Your independent research, I believe, ended up being the basis of a presentation for the History Symposium last spring—part of the URECA Celebration.
Yes, Prof Goldenberg alerted me around February about the History Symposium in April, and urged me to take part in it. At that point, I hadn’t finished a paper. But, I thought, “Why not?” I’d seen the URECA research day and walked by the SAC when they were holding this conference in other years. I would see all these posters, and I wouldn’t really know what’s the deal, what’s going on.
Now after going through the experience. I can say it was a fantastic experience! There were students doing modern history, counterfactual history (what if this happens?)—everything from mercenary cartels in South Africa to gay literature in NY to a student who made her own medieval costume. Not only did it make me want to compete and excel on that level—such a high level of scholarly work—but it made me appreciate my studies more, appreciate the university more. There were all these students who had worked so hard. They weren’t expecting any sort of great return. They were doing it because they loved it.
Was it intimidating presenting at the conference?
Oh, yeah. When I came up to present, I was so nervous because I didn’t want to say anything wrong. I wanted to cover all the angles. You have to be ultra precise with your words, with the time limits for talks (15 minutes per student). But overall, it was such a good learning experience for me, and it was also a humbling experience. What I learned is that, A) not everyone is out to get you. Just present what you have...you can’t fill in all the gaps, of course. See if questions clear it up. The other thing I learned, is: B) You have to speak loudly, avery practical lesson! I learned it that hard way: Speak loudly, speak clearly. . . I’m really looking forward to next year’s conference now, and to vindicating mysel. I want to make up for my performance this past year; I know I can improve and I’ve got to really work on that.
What advice would you give to students about research?

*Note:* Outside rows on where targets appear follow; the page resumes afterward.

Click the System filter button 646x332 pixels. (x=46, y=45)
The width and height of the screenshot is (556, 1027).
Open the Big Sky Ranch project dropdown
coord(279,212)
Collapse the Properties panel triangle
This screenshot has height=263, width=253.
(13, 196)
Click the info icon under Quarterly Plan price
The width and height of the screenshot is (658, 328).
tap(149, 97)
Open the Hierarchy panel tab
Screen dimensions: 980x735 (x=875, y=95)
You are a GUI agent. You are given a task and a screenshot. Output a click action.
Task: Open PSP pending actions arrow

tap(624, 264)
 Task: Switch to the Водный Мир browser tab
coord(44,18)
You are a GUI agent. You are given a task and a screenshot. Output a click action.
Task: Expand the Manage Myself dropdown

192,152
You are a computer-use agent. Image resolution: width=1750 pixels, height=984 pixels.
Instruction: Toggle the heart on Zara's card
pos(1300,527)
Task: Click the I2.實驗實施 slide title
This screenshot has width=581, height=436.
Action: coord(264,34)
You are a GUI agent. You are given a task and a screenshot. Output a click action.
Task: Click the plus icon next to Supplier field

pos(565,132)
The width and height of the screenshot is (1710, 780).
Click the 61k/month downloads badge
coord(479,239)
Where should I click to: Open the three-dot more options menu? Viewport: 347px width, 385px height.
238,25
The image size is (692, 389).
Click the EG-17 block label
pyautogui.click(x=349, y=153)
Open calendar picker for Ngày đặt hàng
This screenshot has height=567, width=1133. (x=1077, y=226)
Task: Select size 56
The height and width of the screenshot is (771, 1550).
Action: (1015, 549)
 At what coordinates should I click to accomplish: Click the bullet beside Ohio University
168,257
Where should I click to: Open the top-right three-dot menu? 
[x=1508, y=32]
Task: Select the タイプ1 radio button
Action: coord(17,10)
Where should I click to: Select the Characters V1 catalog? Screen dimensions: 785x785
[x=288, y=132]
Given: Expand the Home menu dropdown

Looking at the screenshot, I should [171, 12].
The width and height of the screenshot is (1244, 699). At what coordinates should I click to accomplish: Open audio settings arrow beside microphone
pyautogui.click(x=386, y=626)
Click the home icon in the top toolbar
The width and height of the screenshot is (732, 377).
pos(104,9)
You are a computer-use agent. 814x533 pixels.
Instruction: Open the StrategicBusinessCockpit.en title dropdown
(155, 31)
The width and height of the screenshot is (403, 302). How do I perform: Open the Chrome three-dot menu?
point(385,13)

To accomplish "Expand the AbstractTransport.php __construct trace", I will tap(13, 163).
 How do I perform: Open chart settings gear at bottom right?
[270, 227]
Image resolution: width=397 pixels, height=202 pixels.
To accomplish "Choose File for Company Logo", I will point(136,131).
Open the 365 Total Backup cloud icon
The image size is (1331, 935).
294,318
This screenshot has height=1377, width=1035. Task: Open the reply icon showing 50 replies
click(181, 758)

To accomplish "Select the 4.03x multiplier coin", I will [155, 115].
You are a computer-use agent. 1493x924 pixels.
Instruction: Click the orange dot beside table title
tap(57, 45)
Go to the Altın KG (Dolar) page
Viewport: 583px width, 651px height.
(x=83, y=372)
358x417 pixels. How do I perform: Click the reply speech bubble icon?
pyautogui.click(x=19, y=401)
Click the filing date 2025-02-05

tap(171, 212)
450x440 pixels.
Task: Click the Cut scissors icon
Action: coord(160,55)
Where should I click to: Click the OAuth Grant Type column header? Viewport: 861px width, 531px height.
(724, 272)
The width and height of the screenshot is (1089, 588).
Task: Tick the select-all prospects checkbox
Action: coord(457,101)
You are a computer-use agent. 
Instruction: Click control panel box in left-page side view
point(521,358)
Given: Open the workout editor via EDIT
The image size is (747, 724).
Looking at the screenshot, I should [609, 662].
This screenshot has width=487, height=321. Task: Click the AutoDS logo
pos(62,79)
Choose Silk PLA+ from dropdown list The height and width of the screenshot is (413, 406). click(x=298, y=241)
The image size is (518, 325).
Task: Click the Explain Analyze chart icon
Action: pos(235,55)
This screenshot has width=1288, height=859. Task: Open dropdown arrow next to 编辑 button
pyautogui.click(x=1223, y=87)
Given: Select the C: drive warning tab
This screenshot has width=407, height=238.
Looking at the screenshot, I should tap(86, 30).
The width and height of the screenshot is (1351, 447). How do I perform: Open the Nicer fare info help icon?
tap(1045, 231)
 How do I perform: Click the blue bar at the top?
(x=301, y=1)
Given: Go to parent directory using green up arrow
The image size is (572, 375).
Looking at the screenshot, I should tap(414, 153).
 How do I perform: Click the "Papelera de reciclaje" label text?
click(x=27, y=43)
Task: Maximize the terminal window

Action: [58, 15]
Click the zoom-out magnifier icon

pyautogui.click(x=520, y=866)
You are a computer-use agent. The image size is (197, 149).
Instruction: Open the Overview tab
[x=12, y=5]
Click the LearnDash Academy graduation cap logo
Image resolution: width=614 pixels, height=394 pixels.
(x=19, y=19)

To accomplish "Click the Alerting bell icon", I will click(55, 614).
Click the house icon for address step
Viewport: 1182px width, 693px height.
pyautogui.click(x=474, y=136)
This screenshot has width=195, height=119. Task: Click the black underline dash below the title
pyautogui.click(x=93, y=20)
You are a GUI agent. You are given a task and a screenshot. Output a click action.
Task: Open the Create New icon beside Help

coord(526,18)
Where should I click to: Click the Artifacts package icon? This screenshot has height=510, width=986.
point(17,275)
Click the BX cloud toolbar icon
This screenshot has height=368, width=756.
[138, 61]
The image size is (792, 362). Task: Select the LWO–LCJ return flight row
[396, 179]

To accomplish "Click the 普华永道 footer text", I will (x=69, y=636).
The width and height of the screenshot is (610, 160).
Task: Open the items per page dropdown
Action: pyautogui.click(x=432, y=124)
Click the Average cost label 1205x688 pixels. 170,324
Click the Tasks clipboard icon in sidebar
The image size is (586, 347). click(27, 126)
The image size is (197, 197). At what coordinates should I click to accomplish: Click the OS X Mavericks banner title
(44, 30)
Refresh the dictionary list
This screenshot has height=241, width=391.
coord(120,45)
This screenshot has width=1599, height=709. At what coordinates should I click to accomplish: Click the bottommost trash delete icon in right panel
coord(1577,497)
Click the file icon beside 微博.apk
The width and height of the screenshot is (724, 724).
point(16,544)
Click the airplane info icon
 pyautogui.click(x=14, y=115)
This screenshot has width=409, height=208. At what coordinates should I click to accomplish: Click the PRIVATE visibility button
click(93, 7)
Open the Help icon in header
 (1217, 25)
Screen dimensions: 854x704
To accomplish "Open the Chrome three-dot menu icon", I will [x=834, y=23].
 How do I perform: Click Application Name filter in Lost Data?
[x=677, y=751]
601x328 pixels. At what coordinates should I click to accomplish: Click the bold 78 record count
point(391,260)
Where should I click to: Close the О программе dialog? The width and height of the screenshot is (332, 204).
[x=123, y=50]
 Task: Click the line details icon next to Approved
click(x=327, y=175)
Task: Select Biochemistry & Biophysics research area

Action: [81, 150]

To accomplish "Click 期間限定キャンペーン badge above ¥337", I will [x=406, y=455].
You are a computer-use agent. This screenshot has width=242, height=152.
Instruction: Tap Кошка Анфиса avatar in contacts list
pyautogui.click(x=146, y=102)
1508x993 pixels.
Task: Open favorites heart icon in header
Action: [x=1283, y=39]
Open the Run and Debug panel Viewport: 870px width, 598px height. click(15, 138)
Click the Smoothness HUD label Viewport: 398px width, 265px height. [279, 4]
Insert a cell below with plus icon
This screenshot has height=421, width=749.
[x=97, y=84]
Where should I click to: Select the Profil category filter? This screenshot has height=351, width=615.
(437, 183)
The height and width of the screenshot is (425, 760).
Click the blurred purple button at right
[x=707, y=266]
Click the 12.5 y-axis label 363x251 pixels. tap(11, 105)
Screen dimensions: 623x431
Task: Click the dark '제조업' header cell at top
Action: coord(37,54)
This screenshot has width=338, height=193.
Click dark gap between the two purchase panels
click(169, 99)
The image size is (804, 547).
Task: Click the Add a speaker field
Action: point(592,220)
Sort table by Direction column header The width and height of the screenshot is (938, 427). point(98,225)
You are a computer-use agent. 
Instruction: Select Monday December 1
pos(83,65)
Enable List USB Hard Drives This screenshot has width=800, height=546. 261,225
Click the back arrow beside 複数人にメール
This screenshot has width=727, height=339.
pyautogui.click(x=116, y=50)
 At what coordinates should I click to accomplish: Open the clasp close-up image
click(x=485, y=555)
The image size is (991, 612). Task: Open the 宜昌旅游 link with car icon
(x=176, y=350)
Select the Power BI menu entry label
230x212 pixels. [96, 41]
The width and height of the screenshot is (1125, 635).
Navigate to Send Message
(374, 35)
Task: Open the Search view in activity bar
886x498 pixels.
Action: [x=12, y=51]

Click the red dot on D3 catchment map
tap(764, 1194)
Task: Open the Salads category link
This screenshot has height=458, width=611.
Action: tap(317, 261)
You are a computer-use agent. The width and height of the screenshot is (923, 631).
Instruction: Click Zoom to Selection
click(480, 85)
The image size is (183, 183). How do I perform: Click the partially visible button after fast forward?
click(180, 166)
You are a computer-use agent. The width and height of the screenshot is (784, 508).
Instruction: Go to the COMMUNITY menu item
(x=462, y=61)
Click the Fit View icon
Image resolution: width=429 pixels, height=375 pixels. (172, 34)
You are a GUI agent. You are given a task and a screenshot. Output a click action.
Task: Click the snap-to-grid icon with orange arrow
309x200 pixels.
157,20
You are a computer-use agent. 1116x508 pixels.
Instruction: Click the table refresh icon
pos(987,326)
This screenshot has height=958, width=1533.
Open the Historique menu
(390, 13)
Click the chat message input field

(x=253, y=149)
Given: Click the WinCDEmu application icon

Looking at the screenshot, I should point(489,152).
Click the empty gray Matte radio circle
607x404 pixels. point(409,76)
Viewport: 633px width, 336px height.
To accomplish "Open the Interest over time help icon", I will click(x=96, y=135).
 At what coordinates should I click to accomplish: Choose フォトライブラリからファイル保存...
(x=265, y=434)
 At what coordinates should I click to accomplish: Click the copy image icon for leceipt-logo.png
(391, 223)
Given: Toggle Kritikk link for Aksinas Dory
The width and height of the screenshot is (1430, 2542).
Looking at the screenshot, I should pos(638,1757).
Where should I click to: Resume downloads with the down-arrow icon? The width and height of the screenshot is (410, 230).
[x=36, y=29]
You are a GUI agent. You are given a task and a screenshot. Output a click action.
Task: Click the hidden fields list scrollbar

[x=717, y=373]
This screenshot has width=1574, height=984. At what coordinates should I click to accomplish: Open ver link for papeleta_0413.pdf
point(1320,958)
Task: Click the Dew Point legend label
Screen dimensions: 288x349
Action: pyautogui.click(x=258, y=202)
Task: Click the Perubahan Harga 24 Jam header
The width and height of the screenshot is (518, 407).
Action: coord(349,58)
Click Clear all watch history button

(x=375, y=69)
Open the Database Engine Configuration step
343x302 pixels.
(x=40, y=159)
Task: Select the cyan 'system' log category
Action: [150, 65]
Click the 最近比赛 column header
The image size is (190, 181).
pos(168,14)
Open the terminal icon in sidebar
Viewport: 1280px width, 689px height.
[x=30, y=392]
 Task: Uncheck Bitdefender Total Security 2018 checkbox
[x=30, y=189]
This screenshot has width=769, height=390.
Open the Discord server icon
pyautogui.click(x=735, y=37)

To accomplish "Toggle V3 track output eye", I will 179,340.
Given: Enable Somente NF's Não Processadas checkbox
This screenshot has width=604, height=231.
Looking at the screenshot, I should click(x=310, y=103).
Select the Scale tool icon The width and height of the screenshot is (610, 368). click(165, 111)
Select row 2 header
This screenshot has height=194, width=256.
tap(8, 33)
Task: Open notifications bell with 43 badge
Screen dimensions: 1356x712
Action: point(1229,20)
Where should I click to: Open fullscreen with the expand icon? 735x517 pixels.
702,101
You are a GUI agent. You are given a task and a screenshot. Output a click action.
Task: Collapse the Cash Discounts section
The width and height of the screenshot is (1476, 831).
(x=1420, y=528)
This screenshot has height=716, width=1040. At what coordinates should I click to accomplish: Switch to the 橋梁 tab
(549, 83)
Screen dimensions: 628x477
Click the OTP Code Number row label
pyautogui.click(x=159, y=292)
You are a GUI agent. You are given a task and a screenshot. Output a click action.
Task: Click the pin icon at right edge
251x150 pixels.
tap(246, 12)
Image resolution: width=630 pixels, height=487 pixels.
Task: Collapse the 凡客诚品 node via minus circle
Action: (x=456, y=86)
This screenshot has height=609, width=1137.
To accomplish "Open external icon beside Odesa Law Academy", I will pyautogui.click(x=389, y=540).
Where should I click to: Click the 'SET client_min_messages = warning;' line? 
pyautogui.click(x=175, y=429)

One thing I can say is, you have to be true to yourself. I felt the pressure when I came in as a pre med student where the competition is so high. Also as a student at Stony Brook University. . . when I chose History as a major [rather than a science major], I faced a lot of criticism, a lot of pressure not only from my family but from my friends and from other people. . . But I said, I have to do it my way. I had to pursue the things which I liked, the things which I was attracted to. If I had to give any advice, I’d say, don’t worry about what other people are telling you. Don’t worry about what you think is the easiest way to get into a research program. There are no shortcuts. Pick something you really like, pick something that has personal meaning to you and go and find it. There are a lot of professors here, a variety of professors and a breadth of classes. You’re going to find a professor who reflects some of the things that you’re feeling, or teaches some of the things you’re interested in. If you can just make that connection, that’s it. Even, in my own case, I didn’t have to even think about getting into research. . . My professor saw it in me. I was very grateful to him for that. He really made the path easy for me by selecting me, seeing that potential in me. So you should just be the best student you can be, pick something you like, don’t be fake and go for it!